_Items listed in a dataset_
-- Opening Marker --

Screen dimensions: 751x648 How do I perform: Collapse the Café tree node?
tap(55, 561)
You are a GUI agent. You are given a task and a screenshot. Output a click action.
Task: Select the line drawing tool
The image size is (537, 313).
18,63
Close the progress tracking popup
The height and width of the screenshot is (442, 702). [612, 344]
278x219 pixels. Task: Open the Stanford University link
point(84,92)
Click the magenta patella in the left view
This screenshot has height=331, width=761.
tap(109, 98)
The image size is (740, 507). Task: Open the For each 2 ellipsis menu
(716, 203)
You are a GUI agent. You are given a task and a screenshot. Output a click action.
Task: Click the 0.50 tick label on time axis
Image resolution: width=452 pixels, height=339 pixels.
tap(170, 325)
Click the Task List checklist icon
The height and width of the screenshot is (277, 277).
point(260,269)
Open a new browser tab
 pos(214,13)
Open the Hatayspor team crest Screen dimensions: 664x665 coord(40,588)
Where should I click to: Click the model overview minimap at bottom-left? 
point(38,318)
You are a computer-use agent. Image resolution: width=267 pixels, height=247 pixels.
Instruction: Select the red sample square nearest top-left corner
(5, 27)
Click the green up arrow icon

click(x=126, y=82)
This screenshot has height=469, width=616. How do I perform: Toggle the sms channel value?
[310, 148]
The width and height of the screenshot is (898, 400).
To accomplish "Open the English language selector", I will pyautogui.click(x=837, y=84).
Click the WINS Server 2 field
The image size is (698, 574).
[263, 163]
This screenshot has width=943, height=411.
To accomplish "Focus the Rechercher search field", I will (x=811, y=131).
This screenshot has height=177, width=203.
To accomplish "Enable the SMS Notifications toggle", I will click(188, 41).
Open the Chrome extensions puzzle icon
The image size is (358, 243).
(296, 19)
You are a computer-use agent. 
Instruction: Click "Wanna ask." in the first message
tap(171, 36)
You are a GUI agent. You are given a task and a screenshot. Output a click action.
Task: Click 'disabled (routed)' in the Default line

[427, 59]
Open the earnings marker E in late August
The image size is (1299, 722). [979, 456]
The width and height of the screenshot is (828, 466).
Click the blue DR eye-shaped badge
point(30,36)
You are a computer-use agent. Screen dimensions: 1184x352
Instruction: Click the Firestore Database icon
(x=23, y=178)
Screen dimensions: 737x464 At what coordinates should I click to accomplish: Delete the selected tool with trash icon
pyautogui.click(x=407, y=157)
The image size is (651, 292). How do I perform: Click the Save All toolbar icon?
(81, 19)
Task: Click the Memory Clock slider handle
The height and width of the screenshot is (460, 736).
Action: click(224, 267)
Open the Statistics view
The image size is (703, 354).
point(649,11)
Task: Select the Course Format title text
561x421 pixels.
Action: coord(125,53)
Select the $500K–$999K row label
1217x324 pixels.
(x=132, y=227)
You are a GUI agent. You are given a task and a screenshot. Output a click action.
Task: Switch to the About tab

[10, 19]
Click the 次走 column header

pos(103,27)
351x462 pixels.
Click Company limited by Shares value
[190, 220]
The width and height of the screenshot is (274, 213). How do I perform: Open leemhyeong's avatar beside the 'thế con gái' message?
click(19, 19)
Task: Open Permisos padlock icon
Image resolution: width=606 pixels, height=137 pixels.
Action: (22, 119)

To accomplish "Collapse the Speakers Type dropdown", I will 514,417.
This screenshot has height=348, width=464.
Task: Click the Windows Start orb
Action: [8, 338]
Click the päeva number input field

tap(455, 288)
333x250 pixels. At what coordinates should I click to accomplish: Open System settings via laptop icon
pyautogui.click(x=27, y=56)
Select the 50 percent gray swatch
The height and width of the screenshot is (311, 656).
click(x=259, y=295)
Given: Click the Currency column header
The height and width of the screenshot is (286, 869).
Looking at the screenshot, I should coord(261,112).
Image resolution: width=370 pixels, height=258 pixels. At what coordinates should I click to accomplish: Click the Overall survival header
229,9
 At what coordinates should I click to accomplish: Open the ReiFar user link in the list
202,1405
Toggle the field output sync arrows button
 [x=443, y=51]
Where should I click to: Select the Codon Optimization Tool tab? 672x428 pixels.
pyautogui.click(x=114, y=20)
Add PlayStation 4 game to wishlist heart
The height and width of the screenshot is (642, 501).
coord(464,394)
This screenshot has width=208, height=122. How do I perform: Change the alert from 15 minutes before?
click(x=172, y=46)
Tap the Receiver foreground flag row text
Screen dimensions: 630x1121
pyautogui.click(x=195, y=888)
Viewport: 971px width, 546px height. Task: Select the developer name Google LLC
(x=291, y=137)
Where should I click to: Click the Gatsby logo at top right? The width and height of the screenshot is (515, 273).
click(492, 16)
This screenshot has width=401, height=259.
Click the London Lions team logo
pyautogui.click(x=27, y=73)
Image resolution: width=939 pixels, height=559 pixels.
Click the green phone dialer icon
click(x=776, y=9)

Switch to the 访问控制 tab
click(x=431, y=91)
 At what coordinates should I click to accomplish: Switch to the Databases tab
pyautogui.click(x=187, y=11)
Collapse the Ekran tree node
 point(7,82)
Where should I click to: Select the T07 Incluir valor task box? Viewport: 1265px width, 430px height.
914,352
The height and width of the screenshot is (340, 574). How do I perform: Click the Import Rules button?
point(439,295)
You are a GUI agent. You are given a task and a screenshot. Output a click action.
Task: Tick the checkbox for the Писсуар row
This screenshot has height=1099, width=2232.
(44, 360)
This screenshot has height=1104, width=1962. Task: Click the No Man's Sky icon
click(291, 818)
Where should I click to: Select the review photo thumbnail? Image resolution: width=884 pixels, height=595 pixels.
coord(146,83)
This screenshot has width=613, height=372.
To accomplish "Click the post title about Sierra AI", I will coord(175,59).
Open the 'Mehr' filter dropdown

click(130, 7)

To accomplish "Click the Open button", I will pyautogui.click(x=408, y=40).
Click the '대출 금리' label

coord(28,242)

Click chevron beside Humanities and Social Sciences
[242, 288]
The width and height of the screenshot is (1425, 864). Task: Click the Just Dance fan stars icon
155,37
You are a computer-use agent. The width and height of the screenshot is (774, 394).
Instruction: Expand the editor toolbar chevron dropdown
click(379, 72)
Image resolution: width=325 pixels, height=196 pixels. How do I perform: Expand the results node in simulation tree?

-- Closing Marker --

_Work instruction_
All entries are to be returned word for word.

_Task output_
Screen dimensions: 751x648 How do I perform: Collapse the Café tree node?
tap(55, 561)
You are a GUI agent. You are given a task and a screenshot. Output a click action.
Task: Select the line drawing tool
The image size is (537, 313).
18,63
Close the progress tracking popup
The height and width of the screenshot is (442, 702). [612, 344]
278x219 pixels. Task: Open the Stanford University link
point(84,92)
Click the magenta patella in the left view
This screenshot has height=331, width=761.
tap(109, 98)
The image size is (740, 507). Task: Open the For each 2 ellipsis menu
(716, 203)
You are a GUI agent. You are given a task and a screenshot. Output a click action.
Task: Click the 0.50 tick label on time axis
Image resolution: width=452 pixels, height=339 pixels.
tap(170, 325)
Click the Task List checklist icon
The height and width of the screenshot is (277, 277).
point(260,269)
Open a new browser tab
 pos(214,13)
Open the Hatayspor team crest Screen dimensions: 664x665 coord(40,588)
Where should I click to: Click the model overview minimap at bottom-left? 
point(38,318)
You are a computer-use agent. Image resolution: width=267 pixels, height=247 pixels.
Instruction: Select the red sample square nearest top-left corner
(5, 27)
Click the green up arrow icon

click(x=126, y=82)
This screenshot has height=469, width=616. How do I perform: Toggle the sms channel value?
[310, 148]
The width and height of the screenshot is (898, 400).
To accomplish "Open the English language selector", I will pyautogui.click(x=837, y=84).
Click the WINS Server 2 field
The image size is (698, 574).
[263, 163]
This screenshot has width=943, height=411.
To accomplish "Focus the Rechercher search field", I will (x=811, y=131).
This screenshot has height=177, width=203.
To accomplish "Enable the SMS Notifications toggle", I will click(188, 41).
Open the Chrome extensions puzzle icon
The image size is (358, 243).
(296, 19)
You are a computer-use agent. 
Instruction: Click "Wanna ask." in the first message
tap(171, 36)
You are a GUI agent. You are given a task and a screenshot. Output a click action.
Task: Click 'disabled (routed)' in the Default line

[427, 59]
Open the earnings marker E in late August
The image size is (1299, 722). [979, 456]
The width and height of the screenshot is (828, 466).
Click the blue DR eye-shaped badge
point(30,36)
You are a computer-use agent. Screen dimensions: 1184x352
Instruction: Click the Firestore Database icon
(x=23, y=178)
Screen dimensions: 737x464 At what coordinates should I click to accomplish: Delete the selected tool with trash icon
pyautogui.click(x=407, y=157)
The image size is (651, 292). How do I perform: Click the Save All toolbar icon?
(81, 19)
Task: Click the Memory Clock slider handle
The height and width of the screenshot is (460, 736).
Action: click(224, 267)
Open the Statistics view
The image size is (703, 354).
point(649,11)
Task: Select the Course Format title text
561x421 pixels.
Action: coord(125,53)
Select the $500K–$999K row label
1217x324 pixels.
(x=132, y=227)
You are a GUI agent. You are given a task and a screenshot. Output a click action.
Task: Switch to the About tab

[10, 19]
Click the 次走 column header

pos(103,27)
351x462 pixels.
Click Company limited by Shares value
[190, 220]
The width and height of the screenshot is (274, 213). How do I perform: Open leemhyeong's avatar beside the 'thế con gái' message?
click(19, 19)
Task: Open Permisos padlock icon
Image resolution: width=606 pixels, height=137 pixels.
Action: (22, 119)

To accomplish "Collapse the Speakers Type dropdown", I will 514,417.
This screenshot has height=348, width=464.
Task: Click the Windows Start orb
Action: [8, 338]
Click the päeva number input field

tap(455, 288)
333x250 pixels. At what coordinates should I click to accomplish: Open System settings via laptop icon
pyautogui.click(x=27, y=56)
Select the 50 percent gray swatch
The height and width of the screenshot is (311, 656).
click(x=259, y=295)
Given: Click the Currency column header
The height and width of the screenshot is (286, 869).
Looking at the screenshot, I should coord(261,112).
Image resolution: width=370 pixels, height=258 pixels. At what coordinates should I click to accomplish: Click the Overall survival header
229,9
 At what coordinates should I click to accomplish: Open the ReiFar user link in the list
202,1405
Toggle the field output sync arrows button
 [x=443, y=51]
Where should I click to: Select the Codon Optimization Tool tab? 672x428 pixels.
pyautogui.click(x=114, y=20)
Add PlayStation 4 game to wishlist heart
The height and width of the screenshot is (642, 501).
coord(464,394)
This screenshot has width=208, height=122. How do I perform: Change the alert from 15 minutes before?
click(x=172, y=46)
Tap the Receiver foreground flag row text
Screen dimensions: 630x1121
pyautogui.click(x=195, y=888)
Viewport: 971px width, 546px height. Task: Select the developer name Google LLC
(x=291, y=137)
Where should I click to: Click the Gatsby logo at top right? The width and height of the screenshot is (515, 273).
click(492, 16)
This screenshot has width=401, height=259.
Click the London Lions team logo
pyautogui.click(x=27, y=73)
Image resolution: width=939 pixels, height=559 pixels.
Click the green phone dialer icon
click(x=776, y=9)

Switch to the 访问控制 tab
click(x=431, y=91)
 At what coordinates should I click to accomplish: Switch to the Databases tab
pyautogui.click(x=187, y=11)
Collapse the Ekran tree node
 point(7,82)
Where should I click to: Select the T07 Incluir valor task box? Viewport: 1265px width, 430px height.
914,352
The height and width of the screenshot is (340, 574). How do I perform: Click the Import Rules button?
point(439,295)
You are a GUI agent. You are given a task and a screenshot. Output a click action.
Task: Tick the checkbox for the Писсуар row
This screenshot has height=1099, width=2232.
(44, 360)
This screenshot has height=1104, width=1962. Task: Click the No Man's Sky icon
click(291, 818)
Where should I click to: Select the review photo thumbnail? Image resolution: width=884 pixels, height=595 pixels.
coord(146,83)
This screenshot has width=613, height=372.
To accomplish "Click the post title about Sierra AI", I will coord(175,59).
Open the 'Mehr' filter dropdown

click(130, 7)

To accomplish "Click the Open button", I will pyautogui.click(x=408, y=40).
Click the '대출 금리' label

coord(28,242)

Click chevron beside Humanities and Social Sciences
[242, 288]
The width and height of the screenshot is (1425, 864). Task: Click the Just Dance fan stars icon
155,37
You are a computer-use agent. The width and height of the screenshot is (774, 394).
Instruction: Expand the editor toolbar chevron dropdown
click(379, 72)
Image resolution: width=325 pixels, height=196 pixels. How do I perform: Expand the results node in simulation tree?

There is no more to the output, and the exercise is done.